I am confused by your use of the word “solution.” In particular, I’m not sure I understand what you mean by “independant solution,”

Tools/Technology: no matter how shiny and awesome they are, should never be the independent solution, they are only a means to accomplishing the mission/goal.

The word “solution” to me implies a problem, so I’m not sure how it could be independant? Perhaps you could elaborate or provide an example? That would help me understand this:

A lot of people are overly focused on technology as a solution rather than a tool that can be used to re-enforce good policy, procedures, etc. (Read=Process)

Chris Poirier

Sure Daniel: The word “independent” probably wasn’t required to make my point, though I was eluding to the fact a lot of people will get introduced to a tool (like Jive, Social Text, etc a complete end to end social media “solution”) and turn to their office and say things like, “see this magic box solves all our problems.” When in fact a few things are true: 1) They didn’t have a problem to begin with or 2) The problem they had was a result of a poor business process more so than a lack of efficiency. A lot of technology helps us do things faster or more organized, but if the process is broken then the technology will only speed up the pace towards continued failure. This is the “technology as an independent solution.” Tech was introduced to solve the problem, but the problem continues because the root cause was poor process.
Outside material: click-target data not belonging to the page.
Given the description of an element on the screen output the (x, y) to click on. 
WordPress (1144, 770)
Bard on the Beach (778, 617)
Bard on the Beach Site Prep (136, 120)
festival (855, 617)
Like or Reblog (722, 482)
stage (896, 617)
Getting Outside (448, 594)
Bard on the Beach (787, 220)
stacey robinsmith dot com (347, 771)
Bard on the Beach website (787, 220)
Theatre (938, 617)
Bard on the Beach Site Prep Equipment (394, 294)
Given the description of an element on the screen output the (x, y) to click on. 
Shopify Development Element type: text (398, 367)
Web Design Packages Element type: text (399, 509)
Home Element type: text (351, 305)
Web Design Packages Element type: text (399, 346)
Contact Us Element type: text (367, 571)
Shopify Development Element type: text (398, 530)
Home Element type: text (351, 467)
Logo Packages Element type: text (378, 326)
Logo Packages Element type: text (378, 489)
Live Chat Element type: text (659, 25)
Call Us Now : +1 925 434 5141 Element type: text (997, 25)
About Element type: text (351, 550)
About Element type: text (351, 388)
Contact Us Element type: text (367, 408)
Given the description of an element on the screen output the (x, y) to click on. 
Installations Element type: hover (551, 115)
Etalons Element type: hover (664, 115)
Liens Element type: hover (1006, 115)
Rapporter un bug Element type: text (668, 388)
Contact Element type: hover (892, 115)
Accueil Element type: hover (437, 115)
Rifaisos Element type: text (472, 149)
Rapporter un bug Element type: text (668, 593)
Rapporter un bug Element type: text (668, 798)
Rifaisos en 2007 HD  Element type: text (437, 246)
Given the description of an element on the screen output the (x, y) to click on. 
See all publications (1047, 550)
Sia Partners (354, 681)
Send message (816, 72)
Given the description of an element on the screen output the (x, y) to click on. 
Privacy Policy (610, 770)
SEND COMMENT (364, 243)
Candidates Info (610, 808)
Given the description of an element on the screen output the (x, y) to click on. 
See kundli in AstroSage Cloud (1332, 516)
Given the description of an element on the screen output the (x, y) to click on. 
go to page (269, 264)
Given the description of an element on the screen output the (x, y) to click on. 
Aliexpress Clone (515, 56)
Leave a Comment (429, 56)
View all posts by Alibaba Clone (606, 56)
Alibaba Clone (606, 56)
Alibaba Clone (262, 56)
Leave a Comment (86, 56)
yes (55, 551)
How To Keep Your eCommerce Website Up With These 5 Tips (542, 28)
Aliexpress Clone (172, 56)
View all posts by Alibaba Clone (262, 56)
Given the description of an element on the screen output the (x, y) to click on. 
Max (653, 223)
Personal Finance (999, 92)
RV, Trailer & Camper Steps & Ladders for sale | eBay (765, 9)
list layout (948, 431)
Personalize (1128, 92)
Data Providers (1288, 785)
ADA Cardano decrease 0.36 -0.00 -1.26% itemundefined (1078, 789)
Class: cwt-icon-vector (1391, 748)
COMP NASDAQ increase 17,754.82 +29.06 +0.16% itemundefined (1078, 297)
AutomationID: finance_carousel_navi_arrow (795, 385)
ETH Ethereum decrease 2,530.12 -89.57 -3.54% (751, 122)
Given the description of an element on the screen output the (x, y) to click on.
The appropriate solution would have been to indentify the problem/root cause, fix the process AND apply only the appropriate technology needed instead of an end-to-end black box option that does lots of cool things, but you only needed it to do one thing.

Daniel Daughtry-Weiss

I totally agree.I wish some of the “end-to-end” solutions were more customizable to hide the features that aren’t needed/wanted.

Good tools make it obvious what the user should do and, by making things easier for the user, incentivize adoption, but you always have to invest in change managment if you need the tool used in a standard way. I have observed the failure that results when organizations acquire a tech solution, but don’t invest in creating, monitoring, and modifying the processes required to achieve to successfully adopt the tool.